Applied in English to the aboriginal native inhabitants of the Americas from at least 1553 as a noun (1610s as an adjective), reflecting Spanish and Portuguese use, on the mistaken notion that America was the eastern end of Asia. The English word occasionally was used 18c.-19c. of inhabitants of the Philippines and indigenous peoples of Australia and New Zealand.

The Old English adjective was Indisc, and Indish (adj.) was common in 16c.

Red Indian, to distinguish the native Americans from inhabitants of India, is attested by 1831 in British English (Carlyle) but was not commonly used in North America.

Hugh Rawson ("Wicked Words") writes that "Indian is unusual among ethnic terms for not having much pejorative value until comparatively recently." A few phrases, most of them U.S., impugn honesty or intelligence, such as Indian gift:

An Indian gift is a proverbial expression, signifying a present for which an equivalent return is expected. [Thomas Hutchinson, "History of Massachusetts Bay," 1765]

Hence Indian giver "one who gives a gift and then asks for it back" (1848). Also compare Indian summer.

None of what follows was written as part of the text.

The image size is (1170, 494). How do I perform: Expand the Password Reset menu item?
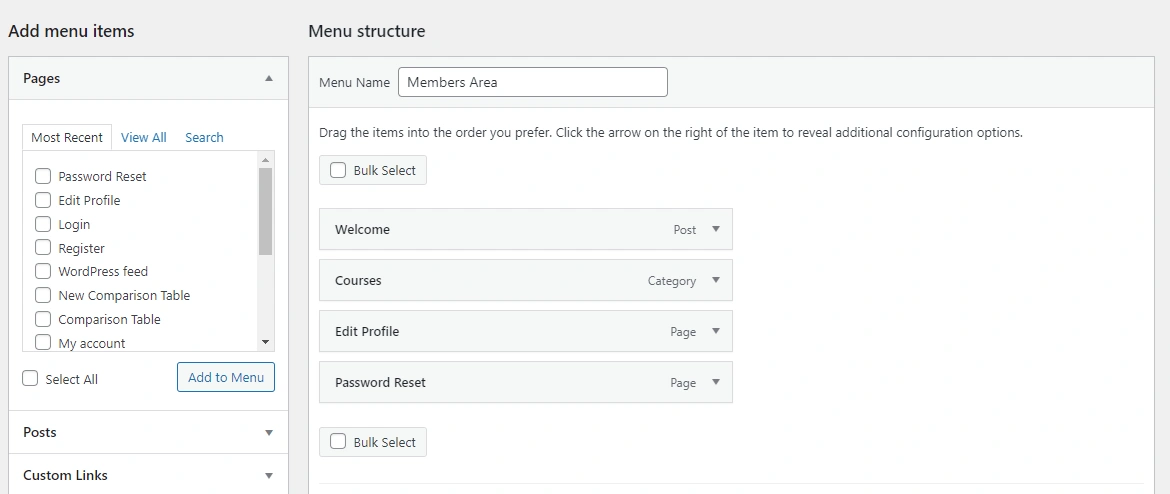716,382
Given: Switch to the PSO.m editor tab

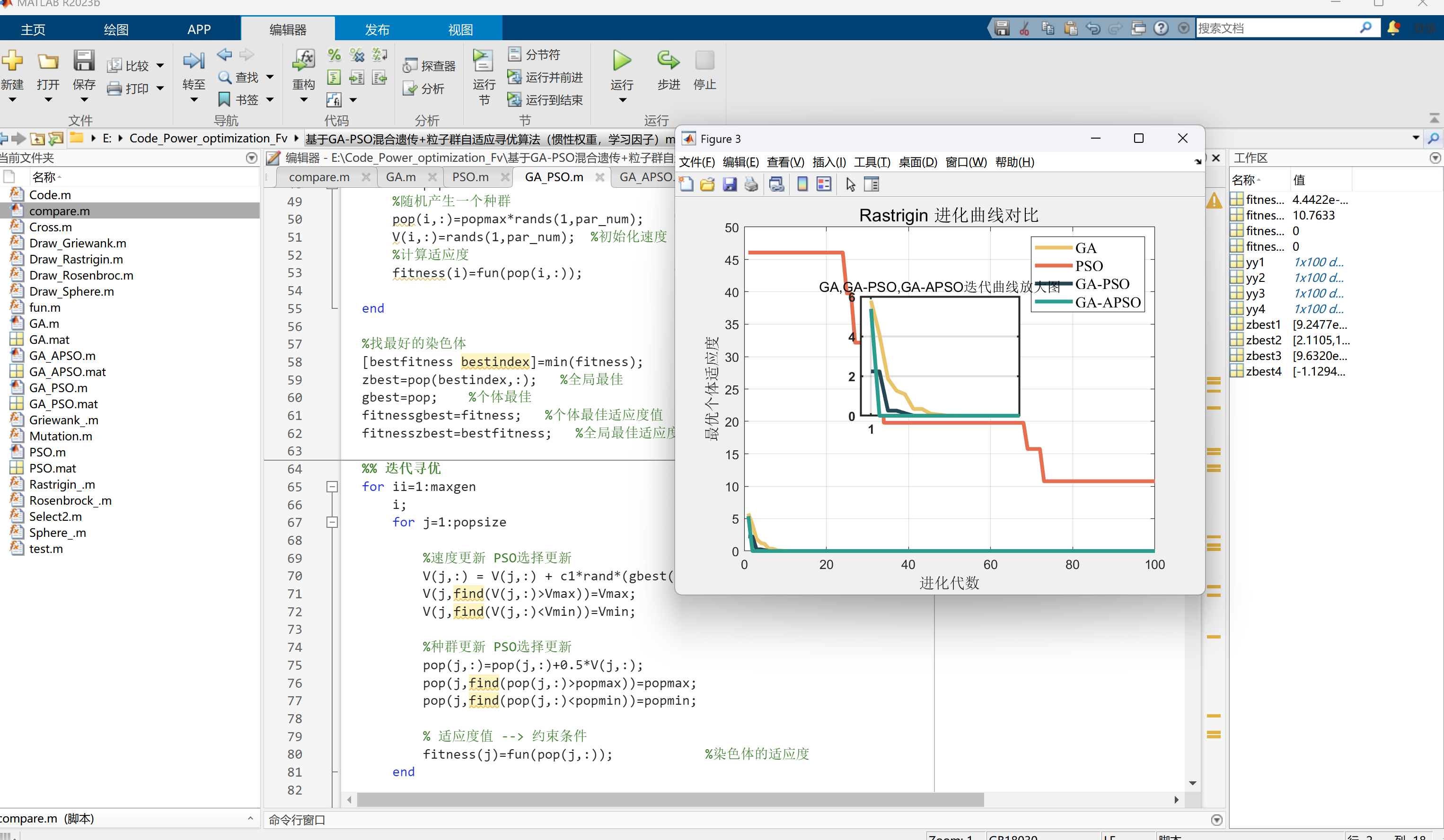Looking at the screenshot, I should pyautogui.click(x=470, y=177).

Indian corn is from 1620s; to walk Indian file is from 1758. Indian club is from 1824 as a weapon, 1825 as exercise equipment (clubs were noted in Lewis & Clark, etc., as characteristic weapons of native warriors in the American West). Indian country, "land to which the Indian title has not been extinguished," is attested by 1747. Indian-head (adj.) in reference to small U.S. copper pennies with a portrait of Liberty in a native-style head-dress, is from 1862.

Indian elephant (c. 1600) is from the Asian Indian.

Entries linking to Indian

"the Indian subcontinent, central Asia south of the Himalayas," formerly sometimes used generally for "Asia;" Old English India, Indea, from Latin India, from Greek India "region of the Indus River," later used of the region beyond it, from Indos "Indus River," also "an Indian," from Old Persian Hindu, the name for the province of Sind, from Sanskrit sindhu "river."

The more common Middle English form was Ynde or Inde, from Old French (hence Indies). The form India began to prevail again in English from 16c., perhaps under Spanish or Portuguese influence. From 1947 in reference to the Republic of India.

"spell of warm, dry, hazy weather after the first frost" (occurring any time from mid-September to nearly December, according to location), 1774, North American English (also used in eastern Canada), of uncertain signification.

Perhaps it was so called because first noted in regions then still inhabited by Indians, in the upper Mississippi valley west of the Appalachians, or because the Indians first described it to the Europeans. No evidence connects it with the color of fall leaves, or to a season of renewed Indian attacks on settlements due to renewed warm weather (a widespread explanation dating at least to the 1820s).

It is the American version of British All-Hallows summer, French été de la Saint-Martin (feast day Nov. 11), etc. Also colloquial was St. Luke's summer (or little summer), "period of warm weather occurring about St. Luke's day" (Oct. 18). An older and simpler name for it was autumn-spring (1630s).